Data Management

Head Node

DELL Ubuntu PC is primarily used for running genomic data pipelines and workflows, as well as most genomic data interactive analyses.

The data pipelines and workflows generate a lot of large temporary files that can use a disproportionate amount of storage space if not maintained.

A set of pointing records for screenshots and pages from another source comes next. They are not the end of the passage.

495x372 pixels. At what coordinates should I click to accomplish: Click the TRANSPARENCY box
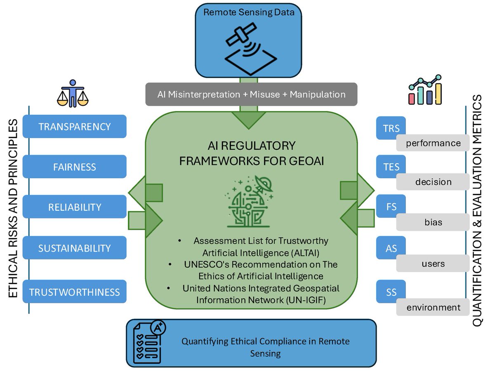(75, 126)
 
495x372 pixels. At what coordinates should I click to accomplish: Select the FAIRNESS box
(75, 167)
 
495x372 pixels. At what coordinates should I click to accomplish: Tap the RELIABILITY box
(75, 207)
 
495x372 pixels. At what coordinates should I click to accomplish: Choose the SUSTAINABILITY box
(75, 248)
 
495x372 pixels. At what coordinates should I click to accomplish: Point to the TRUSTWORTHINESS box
(75, 292)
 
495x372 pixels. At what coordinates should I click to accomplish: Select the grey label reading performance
(433, 143)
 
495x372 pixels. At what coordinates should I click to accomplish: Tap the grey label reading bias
(433, 222)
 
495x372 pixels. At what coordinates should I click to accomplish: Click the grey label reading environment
(433, 307)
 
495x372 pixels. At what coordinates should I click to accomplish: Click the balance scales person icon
(73, 93)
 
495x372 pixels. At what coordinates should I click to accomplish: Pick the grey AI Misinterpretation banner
(251, 94)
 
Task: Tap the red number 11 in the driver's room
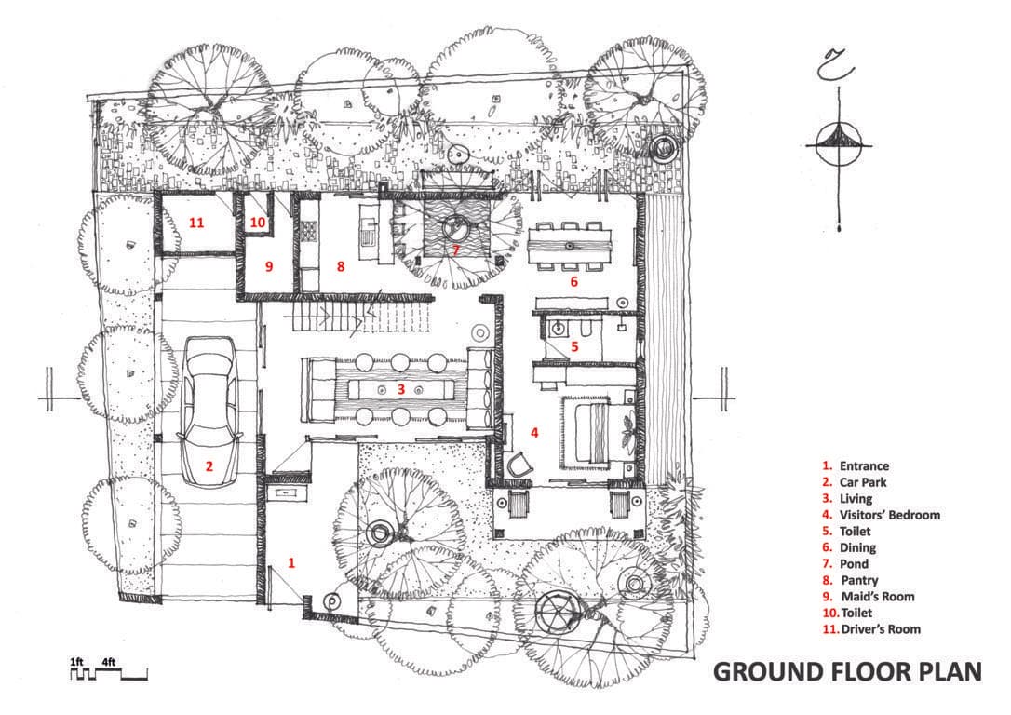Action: tap(196, 223)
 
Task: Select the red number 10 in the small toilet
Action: tap(258, 223)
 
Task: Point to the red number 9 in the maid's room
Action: tap(268, 266)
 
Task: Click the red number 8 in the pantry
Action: tap(341, 266)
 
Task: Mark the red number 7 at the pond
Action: tap(456, 250)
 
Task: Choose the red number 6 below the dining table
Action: tap(573, 280)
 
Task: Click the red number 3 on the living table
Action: tap(400, 389)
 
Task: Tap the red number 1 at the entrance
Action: tap(291, 562)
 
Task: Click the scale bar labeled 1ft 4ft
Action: tap(108, 669)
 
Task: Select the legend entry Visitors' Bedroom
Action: tap(889, 515)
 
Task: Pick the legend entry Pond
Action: tap(854, 564)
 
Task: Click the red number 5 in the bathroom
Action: tap(574, 345)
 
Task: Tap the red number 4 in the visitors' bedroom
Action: tap(534, 432)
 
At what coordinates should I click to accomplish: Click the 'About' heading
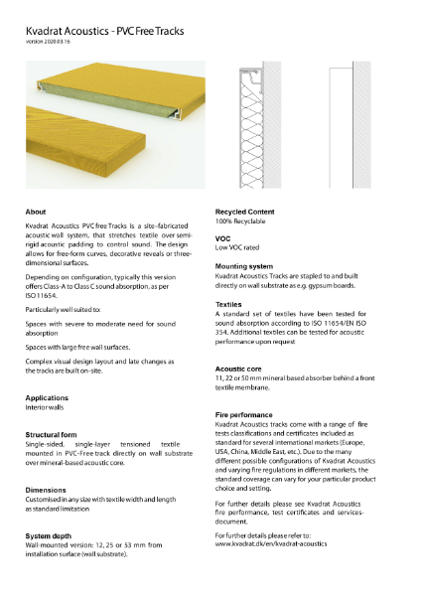(x=36, y=213)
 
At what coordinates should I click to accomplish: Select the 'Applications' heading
(x=47, y=396)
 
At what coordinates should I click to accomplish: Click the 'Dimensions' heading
(x=47, y=489)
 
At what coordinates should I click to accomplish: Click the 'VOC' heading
(x=223, y=239)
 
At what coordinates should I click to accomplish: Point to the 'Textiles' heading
(x=229, y=304)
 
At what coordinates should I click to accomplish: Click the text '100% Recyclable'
(x=243, y=223)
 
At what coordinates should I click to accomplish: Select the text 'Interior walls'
(x=47, y=406)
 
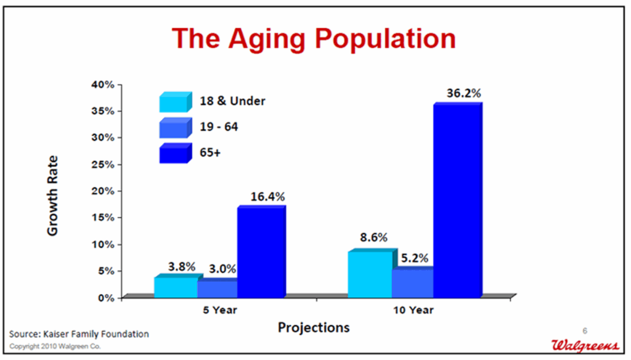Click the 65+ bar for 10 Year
pos(458,200)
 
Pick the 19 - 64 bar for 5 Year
pos(218,288)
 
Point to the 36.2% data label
pos(463,93)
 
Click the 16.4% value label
pos(267,197)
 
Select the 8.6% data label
pos(374,237)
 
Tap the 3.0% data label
pos(222,269)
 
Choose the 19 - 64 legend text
pos(219,127)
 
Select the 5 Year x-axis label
pos(220,310)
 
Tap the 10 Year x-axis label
pos(413,310)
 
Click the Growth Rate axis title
pos(53,195)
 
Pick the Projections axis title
pos(314,327)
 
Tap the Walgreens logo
pos(585,345)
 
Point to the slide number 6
pos(585,331)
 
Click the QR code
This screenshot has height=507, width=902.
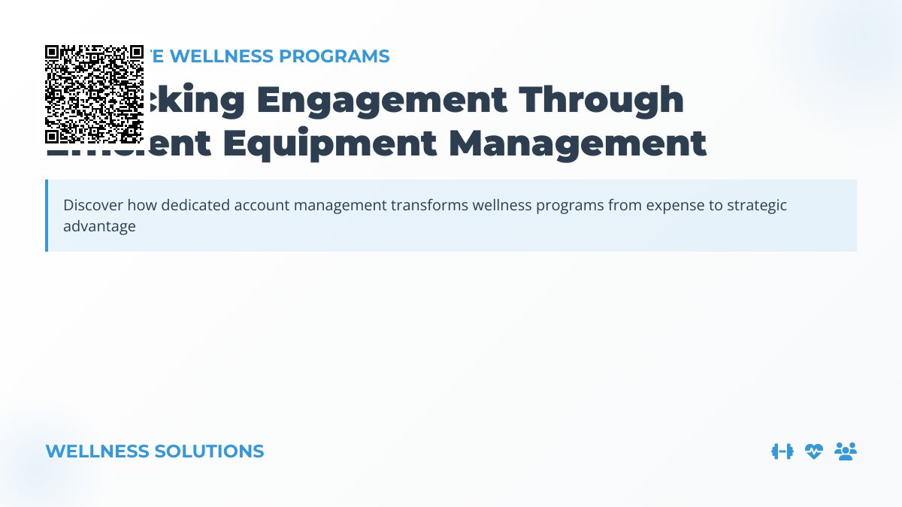(94, 94)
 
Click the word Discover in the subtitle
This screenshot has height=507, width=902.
(93, 205)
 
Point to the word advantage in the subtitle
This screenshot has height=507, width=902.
(99, 226)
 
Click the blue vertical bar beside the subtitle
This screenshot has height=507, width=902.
(47, 216)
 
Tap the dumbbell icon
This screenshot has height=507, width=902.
(782, 451)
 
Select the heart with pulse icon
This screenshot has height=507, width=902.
(814, 451)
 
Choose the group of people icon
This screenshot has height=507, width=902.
(846, 451)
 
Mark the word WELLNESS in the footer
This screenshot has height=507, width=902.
(97, 451)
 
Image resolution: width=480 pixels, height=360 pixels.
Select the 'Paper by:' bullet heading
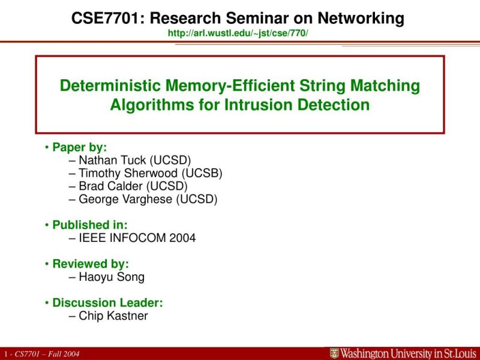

The data storage space (3.5 Tb in 3 individual partitions) is shared among all users of the DELL Ubuntu PC, and can affect the other users.

Home Directories
- /home
- 3.5 Tb shared by all users. If one user has 1 Tb of data in their home, it will take away 1 Tb from all others.
Pipeline and Workflow “working” Disk Partitions
- 2 directories are mapped to 2 individual disk partitions
- Each has 3.5 Tb shared by all users

Using the following ‘temporary’ directories will allow us to easily clean old files from prior pipeline executions.

├── /mnt/bioinformatics
    ├── nextflow_tmp
      ├── alessiogalimi
      ├── francescalastname
      ├── jennysmith
      ├── marikaguercio
      └── valentina

├── /mnt/bioinformatics_datasets
    ├── nextflow_tmp/
      ├── alessiogalimi
      ├── francescalastname
      ├── jennysmith
      ├── marikaguercio
      └── valentina

Network Drives

These are for data back-ups and storage.

Define Data and File Locations

The base directory for the metadata, raw data, processed data, and analysis outputs are found at:

/mnt/network_drives/storage-bioinfo_labq/

This file path can be accessed from the DELL Ubuntu PC (head node) in the office.

The directory structure is simple, but there is a “data flow” or “data life cycle” that we will need to manage. The main directory structure is below:

0001_ngs_raw_data/
0002_ngs_metadata/
0003_ngs_processed_data/
0004_ngs_analysis/

We can use the following naming and file heirarchy to help organize datasets for the long term.

For example

000X_ngs_XXXXX
  ├── pi_lastname_first_initial
    ├── collaborator_lastname_first_initial
      ├── [PROJECT_NAME]
        ├── [YEAR-MONTH-DAY]_[DATA-TYPE]_[SHORT-DESCRIPTION]

Data Life Cycle

STEP 1 RAW DATA DUMP

Output raw files from Basespace, Nanopore, etc.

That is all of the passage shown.